INFORMATION SHOWN Start Marker
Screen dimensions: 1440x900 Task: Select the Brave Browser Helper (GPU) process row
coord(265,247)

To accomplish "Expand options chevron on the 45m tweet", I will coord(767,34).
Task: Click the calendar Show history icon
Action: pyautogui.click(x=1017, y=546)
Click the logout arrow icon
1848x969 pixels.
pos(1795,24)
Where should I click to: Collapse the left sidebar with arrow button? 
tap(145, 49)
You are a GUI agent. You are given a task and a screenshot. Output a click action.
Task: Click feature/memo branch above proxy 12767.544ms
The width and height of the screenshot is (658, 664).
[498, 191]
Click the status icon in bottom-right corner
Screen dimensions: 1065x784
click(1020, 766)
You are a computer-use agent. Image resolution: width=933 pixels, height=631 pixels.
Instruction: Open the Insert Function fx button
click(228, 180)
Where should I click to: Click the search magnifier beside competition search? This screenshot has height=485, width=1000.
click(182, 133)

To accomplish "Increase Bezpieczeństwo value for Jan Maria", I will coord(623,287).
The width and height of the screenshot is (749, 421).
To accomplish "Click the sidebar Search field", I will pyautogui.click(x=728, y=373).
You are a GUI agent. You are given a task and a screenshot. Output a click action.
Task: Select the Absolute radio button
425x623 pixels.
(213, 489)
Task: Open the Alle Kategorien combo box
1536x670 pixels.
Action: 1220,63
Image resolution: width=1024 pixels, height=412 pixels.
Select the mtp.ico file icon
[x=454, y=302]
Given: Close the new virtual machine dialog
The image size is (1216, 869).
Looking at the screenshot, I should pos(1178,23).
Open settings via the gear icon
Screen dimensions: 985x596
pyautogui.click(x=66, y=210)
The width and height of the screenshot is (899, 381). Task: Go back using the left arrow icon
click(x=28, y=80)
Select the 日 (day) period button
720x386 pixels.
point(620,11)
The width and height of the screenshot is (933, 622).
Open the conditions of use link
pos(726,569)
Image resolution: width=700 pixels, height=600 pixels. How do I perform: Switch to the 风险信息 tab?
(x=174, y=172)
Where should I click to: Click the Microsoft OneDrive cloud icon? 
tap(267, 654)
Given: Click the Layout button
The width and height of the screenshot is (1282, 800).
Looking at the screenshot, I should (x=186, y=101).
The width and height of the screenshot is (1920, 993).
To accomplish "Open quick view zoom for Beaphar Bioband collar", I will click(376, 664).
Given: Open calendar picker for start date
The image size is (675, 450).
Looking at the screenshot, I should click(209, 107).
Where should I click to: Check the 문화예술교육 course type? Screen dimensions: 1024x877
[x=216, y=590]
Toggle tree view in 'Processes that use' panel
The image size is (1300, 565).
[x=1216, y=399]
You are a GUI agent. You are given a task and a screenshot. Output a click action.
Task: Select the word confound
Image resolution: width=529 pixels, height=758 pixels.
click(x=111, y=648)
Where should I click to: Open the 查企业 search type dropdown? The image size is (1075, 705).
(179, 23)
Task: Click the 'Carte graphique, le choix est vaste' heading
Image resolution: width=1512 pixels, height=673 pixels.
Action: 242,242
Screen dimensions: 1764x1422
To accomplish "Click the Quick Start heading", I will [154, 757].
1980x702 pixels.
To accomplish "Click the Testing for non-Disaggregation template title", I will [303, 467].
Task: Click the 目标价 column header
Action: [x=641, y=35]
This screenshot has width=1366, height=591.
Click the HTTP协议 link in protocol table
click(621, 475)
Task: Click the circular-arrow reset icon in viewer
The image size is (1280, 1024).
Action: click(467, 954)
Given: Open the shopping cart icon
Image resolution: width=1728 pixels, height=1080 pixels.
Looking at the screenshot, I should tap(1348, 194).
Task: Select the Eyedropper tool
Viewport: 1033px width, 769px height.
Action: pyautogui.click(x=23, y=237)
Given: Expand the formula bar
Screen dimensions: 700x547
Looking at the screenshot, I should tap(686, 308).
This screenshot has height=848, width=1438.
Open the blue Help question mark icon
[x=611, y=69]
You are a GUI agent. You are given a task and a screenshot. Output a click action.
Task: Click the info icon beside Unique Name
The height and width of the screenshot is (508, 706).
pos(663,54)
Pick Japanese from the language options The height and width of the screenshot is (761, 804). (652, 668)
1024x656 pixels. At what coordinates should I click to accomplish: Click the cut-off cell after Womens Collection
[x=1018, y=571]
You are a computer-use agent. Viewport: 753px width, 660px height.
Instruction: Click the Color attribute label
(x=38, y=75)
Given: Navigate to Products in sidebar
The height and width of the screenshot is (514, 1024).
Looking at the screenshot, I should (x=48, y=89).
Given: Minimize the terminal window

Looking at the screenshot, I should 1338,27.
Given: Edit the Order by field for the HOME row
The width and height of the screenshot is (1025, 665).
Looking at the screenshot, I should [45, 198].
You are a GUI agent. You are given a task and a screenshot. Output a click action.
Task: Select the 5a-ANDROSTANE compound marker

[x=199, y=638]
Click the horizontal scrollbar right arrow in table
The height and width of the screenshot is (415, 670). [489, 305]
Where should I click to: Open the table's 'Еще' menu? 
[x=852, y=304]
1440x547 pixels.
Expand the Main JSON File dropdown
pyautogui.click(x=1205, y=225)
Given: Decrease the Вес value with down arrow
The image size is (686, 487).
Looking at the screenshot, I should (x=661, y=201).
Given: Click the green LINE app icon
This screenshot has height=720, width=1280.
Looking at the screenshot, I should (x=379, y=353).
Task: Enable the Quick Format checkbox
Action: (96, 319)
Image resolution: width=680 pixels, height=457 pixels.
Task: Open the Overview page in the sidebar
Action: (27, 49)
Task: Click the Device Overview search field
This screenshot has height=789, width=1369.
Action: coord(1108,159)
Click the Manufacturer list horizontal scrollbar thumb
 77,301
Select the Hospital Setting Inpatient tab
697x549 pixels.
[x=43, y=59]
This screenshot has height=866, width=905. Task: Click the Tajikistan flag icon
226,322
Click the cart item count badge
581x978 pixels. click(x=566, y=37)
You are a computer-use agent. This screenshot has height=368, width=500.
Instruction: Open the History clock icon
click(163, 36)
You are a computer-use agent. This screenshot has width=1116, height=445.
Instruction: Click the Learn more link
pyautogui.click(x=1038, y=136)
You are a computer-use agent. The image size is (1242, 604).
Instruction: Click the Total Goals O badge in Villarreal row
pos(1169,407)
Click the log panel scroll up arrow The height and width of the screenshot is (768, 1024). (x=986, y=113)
INFORMATION SHOWN End Marker
_EXERCISE DIRECTIONS_
Please transcribe the records above in full, keeping every word.

_ANSWER SECTION_
Screen dimensions: 1440x900 Task: Select the Brave Browser Helper (GPU) process row
coord(265,247)

To accomplish "Expand options chevron on the 45m tweet", I will coord(767,34).
Task: Click the calendar Show history icon
Action: pyautogui.click(x=1017, y=546)
Click the logout arrow icon
1848x969 pixels.
pos(1795,24)
Where should I click to: Collapse the left sidebar with arrow button? 
tap(145, 49)
You are a GUI agent. You are given a task and a screenshot. Output a click action.
Task: Click feature/memo branch above proxy 12767.544ms
The width and height of the screenshot is (658, 664).
[498, 191]
Click the status icon in bottom-right corner
Screen dimensions: 1065x784
click(1020, 766)
You are a computer-use agent. Image resolution: width=933 pixels, height=631 pixels.
Instruction: Open the Insert Function fx button
click(228, 180)
Where should I click to: Click the search magnifier beside competition search? This screenshot has height=485, width=1000.
click(182, 133)

To accomplish "Increase Bezpieczeństwo value for Jan Maria", I will coord(623,287).
The width and height of the screenshot is (749, 421).
To accomplish "Click the sidebar Search field", I will pyautogui.click(x=728, y=373).
You are a GUI agent. You are given a task and a screenshot. Output a click action.
Task: Select the Absolute radio button
425x623 pixels.
(213, 489)
Task: Open the Alle Kategorien combo box
1536x670 pixels.
Action: 1220,63
Image resolution: width=1024 pixels, height=412 pixels.
Select the mtp.ico file icon
[x=454, y=302]
Given: Close the new virtual machine dialog
The image size is (1216, 869).
Looking at the screenshot, I should pos(1178,23).
Open settings via the gear icon
Screen dimensions: 985x596
pyautogui.click(x=66, y=210)
The width and height of the screenshot is (899, 381). Task: Go back using the left arrow icon
click(x=28, y=80)
Select the 日 (day) period button
720x386 pixels.
point(620,11)
The width and height of the screenshot is (933, 622).
Open the conditions of use link
pos(726,569)
Image resolution: width=700 pixels, height=600 pixels. How do I perform: Switch to the 风险信息 tab?
(x=174, y=172)
Where should I click to: Click the Microsoft OneDrive cloud icon? 
tap(267, 654)
Given: Click the Layout button
The width and height of the screenshot is (1282, 800).
Looking at the screenshot, I should (x=186, y=101).
The width and height of the screenshot is (1920, 993).
To accomplish "Open quick view zoom for Beaphar Bioband collar", I will click(376, 664).
Given: Open calendar picker for start date
The image size is (675, 450).
Looking at the screenshot, I should click(209, 107).
Where should I click to: Check the 문화예술교육 course type? Screen dimensions: 1024x877
[x=216, y=590]
Toggle tree view in 'Processes that use' panel
The image size is (1300, 565).
[x=1216, y=399]
You are a GUI agent. You are given a task and a screenshot. Output a click action.
Task: Select the word confound
Image resolution: width=529 pixels, height=758 pixels.
click(x=111, y=648)
Where should I click to: Open the 查企业 search type dropdown? The image size is (1075, 705).
(179, 23)
Task: Click the 'Carte graphique, le choix est vaste' heading
Image resolution: width=1512 pixels, height=673 pixels.
Action: 242,242
Screen dimensions: 1764x1422
To accomplish "Click the Quick Start heading", I will [154, 757].
1980x702 pixels.
To accomplish "Click the Testing for non-Disaggregation template title", I will [303, 467].
Task: Click the 目标价 column header
Action: [x=641, y=35]
This screenshot has width=1366, height=591.
Click the HTTP协议 link in protocol table
click(621, 475)
Task: Click the circular-arrow reset icon in viewer
The image size is (1280, 1024).
Action: click(467, 954)
Given: Open the shopping cart icon
Image resolution: width=1728 pixels, height=1080 pixels.
Looking at the screenshot, I should tap(1348, 194).
Task: Select the Eyedropper tool
Viewport: 1033px width, 769px height.
Action: pyautogui.click(x=23, y=237)
Given: Expand the formula bar
Screen dimensions: 700x547
Looking at the screenshot, I should tap(686, 308).
This screenshot has height=848, width=1438.
Open the blue Help question mark icon
[x=611, y=69]
You are a GUI agent. You are given a task and a screenshot. Output a click action.
Task: Click the info icon beside Unique Name
The height and width of the screenshot is (508, 706).
pos(663,54)
Pick Japanese from the language options The height and width of the screenshot is (761, 804). (652, 668)
1024x656 pixels. At what coordinates should I click to accomplish: Click the cut-off cell after Womens Collection
[x=1018, y=571]
You are a computer-use agent. Viewport: 753px width, 660px height.
Instruction: Click the Color attribute label
(x=38, y=75)
Given: Navigate to Products in sidebar
The height and width of the screenshot is (514, 1024).
Looking at the screenshot, I should (x=48, y=89).
Given: Minimize the terminal window

Looking at the screenshot, I should 1338,27.
Given: Edit the Order by field for the HOME row
The width and height of the screenshot is (1025, 665).
Looking at the screenshot, I should [45, 198].
You are a GUI agent. You are given a task and a screenshot. Output a click action.
Task: Select the 5a-ANDROSTANE compound marker

[x=199, y=638]
Click the horizontal scrollbar right arrow in table
The height and width of the screenshot is (415, 670). [489, 305]
Where should I click to: Open the table's 'Еще' menu? 
[x=852, y=304]
1440x547 pixels.
Expand the Main JSON File dropdown
pyautogui.click(x=1205, y=225)
Given: Decrease the Вес value with down arrow
The image size is (686, 487).
Looking at the screenshot, I should (x=661, y=201).
Given: Click the green LINE app icon
This screenshot has height=720, width=1280.
Looking at the screenshot, I should (x=379, y=353).
Task: Enable the Quick Format checkbox
Action: (96, 319)
Image resolution: width=680 pixels, height=457 pixels.
Task: Open the Overview page in the sidebar
Action: (27, 49)
Task: Click the Device Overview search field
This screenshot has height=789, width=1369.
Action: coord(1108,159)
Click the Manufacturer list horizontal scrollbar thumb
 77,301
Select the Hospital Setting Inpatient tab
697x549 pixels.
[x=43, y=59]
This screenshot has height=866, width=905. Task: Click the Tajikistan flag icon
226,322
Click the cart item count badge
581x978 pixels. click(x=566, y=37)
You are a computer-use agent. This screenshot has height=368, width=500.
Instruction: Open the History clock icon
click(163, 36)
You are a computer-use agent. This screenshot has width=1116, height=445.
Instruction: Click the Learn more link
pyautogui.click(x=1038, y=136)
You are a computer-use agent. The image size is (1242, 604).
Instruction: Click the Total Goals O badge in Villarreal row
pos(1169,407)
Click the log panel scroll up arrow The height and width of the screenshot is (768, 1024). (x=986, y=113)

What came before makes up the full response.